In 1990, Gibson wrote an article about a decaying San Francisco, its Bay Bridge closed and taken over by the homeless (a theme later to form the setting of the Bridge trilogy) as part of a collaboration with the architects Ming Fung and Craig Hodgetts; this article subsequently became part of an exhibit at the San Francisco Museum of Modern Art[24] featuring the author on a monitor discussing the future and reading from "Skinner's Room", a short story prequel to the trilogy.[21]

A particularly well-received work by Gibson was Agrippa (A Book of the Dead) (1992), a 300-line semi-autobiographical electronic poem that was his contribution to a collaborative project with artist Dennis Ashbaugh and publisher Kevin Begos, Jr.[25] Gibson's text focused on the ethereal nature of memories (the title refers to a photo album) and was originally published on a 3.5" floppy disk embedded in the back of an artist's book containing etchings by Ashbaugh (these were supposed to fade from view once the book was opened and exposed to light — they never did). "Ashbaugh's design eventually included a supposedly self-devouring floppy-disk intended to display the text only once, then eat itself."[26] Contrary to numerous colorful reports, the diskettes were never actually "hacked." Instead the poem was manually transcribed from a surreptitious videotape of its screen projection at a public showing in Manhattan in December 1992, and released on the MindVox BBS the next day; this is the text that still circulates widely on the Internet today.[27]

Film adaptations and screenplays

Enlarge picture
Gibson discussing the coining of "cyberspace" in No Maps for These Territories (1999)
Two of Gibson's short stories, both set in the Sprawl trilogy universe, have been loosely adapted as films: 1995 Johnny Mnemonic with screenplay by Gibson and starring Keanu Reeves, and 1998 New Rose Hotel, starring Christopher Walken, Willem Dafoe, and Asia Argento.
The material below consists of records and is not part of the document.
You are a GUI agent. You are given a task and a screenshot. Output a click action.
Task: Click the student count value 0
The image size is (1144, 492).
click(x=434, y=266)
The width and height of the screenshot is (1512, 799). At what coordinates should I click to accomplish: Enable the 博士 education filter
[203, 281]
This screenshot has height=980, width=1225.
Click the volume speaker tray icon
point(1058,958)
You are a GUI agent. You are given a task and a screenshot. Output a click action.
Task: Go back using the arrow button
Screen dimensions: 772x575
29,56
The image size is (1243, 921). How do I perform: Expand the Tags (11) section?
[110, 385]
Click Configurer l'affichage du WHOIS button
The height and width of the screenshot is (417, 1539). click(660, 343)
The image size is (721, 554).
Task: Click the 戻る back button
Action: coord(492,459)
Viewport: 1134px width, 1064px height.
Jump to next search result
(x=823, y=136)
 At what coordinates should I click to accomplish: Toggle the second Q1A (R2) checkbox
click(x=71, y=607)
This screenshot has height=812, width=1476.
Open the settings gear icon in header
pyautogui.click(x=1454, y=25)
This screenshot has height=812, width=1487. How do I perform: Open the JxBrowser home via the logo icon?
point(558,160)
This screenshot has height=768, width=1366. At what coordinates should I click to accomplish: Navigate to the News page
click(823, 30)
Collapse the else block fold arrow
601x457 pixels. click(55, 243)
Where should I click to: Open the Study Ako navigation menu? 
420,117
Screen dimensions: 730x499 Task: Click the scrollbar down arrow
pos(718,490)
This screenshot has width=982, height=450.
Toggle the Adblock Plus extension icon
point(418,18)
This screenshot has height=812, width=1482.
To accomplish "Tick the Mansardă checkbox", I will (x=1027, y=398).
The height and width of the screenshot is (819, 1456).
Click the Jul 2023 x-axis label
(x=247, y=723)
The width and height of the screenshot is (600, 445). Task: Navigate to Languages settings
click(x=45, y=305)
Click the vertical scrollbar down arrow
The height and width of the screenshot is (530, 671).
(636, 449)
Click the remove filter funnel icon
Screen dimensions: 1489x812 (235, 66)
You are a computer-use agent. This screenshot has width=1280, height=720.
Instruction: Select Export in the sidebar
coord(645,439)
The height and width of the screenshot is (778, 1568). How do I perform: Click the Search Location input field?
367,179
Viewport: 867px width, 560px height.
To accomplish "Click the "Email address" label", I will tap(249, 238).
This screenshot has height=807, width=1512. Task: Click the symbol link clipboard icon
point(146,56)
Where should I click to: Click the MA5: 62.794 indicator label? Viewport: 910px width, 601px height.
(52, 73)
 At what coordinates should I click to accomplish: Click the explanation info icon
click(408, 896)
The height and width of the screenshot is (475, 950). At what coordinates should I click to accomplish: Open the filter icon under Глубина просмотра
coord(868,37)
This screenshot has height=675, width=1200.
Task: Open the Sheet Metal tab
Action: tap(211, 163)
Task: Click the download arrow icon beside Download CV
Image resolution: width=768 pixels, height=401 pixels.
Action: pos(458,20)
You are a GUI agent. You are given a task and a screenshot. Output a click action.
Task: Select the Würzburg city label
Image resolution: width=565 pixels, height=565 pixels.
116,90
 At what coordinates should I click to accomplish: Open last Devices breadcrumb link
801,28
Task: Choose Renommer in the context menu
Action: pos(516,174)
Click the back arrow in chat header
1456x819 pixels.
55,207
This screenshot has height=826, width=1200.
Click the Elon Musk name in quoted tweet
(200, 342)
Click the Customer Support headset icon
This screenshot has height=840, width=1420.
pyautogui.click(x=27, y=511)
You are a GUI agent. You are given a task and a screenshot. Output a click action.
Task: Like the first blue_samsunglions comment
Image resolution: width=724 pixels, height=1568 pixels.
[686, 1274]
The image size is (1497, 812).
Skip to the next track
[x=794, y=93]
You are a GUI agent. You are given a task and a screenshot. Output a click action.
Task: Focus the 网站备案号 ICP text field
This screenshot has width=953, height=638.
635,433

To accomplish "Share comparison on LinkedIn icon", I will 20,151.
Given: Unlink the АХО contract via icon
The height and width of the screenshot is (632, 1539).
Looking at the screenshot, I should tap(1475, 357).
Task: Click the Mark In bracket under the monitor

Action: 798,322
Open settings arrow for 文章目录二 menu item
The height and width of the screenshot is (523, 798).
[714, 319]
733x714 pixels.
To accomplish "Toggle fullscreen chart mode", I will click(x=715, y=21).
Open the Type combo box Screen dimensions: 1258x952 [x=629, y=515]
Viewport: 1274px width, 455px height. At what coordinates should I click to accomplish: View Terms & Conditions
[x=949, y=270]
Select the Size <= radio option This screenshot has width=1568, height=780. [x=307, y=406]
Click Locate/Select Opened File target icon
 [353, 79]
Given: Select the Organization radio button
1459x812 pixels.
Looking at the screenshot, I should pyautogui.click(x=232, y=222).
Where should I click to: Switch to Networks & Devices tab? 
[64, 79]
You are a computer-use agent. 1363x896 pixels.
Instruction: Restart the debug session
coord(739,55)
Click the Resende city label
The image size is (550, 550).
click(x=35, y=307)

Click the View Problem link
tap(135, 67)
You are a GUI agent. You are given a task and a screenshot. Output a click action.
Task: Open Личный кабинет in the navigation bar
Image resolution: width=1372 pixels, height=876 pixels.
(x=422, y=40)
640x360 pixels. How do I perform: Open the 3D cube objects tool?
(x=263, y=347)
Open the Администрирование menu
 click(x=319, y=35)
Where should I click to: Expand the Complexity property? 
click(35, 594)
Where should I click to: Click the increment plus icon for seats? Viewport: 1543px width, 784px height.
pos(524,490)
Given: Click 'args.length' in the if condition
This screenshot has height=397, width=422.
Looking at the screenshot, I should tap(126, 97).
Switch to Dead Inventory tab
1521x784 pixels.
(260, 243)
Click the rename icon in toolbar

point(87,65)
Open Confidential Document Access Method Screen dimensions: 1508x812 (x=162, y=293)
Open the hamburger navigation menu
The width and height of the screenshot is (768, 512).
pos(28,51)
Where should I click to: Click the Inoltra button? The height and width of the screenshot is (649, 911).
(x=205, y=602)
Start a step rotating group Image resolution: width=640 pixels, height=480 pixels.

In late 1980s Gibson wrote an early treatment of Alien³, few elements of which found their way into the film. A film adaptation of Pattern Recognition by director Peter Weir was in development, but according to Gibson, Weir is no longer attached to the project.[28] An anime adaptation of Gibson's Idoru was announced as in development in 2006.[29] Neuromancer, after a long stay in development hell, is in the process of adaptation as of 2007.[30]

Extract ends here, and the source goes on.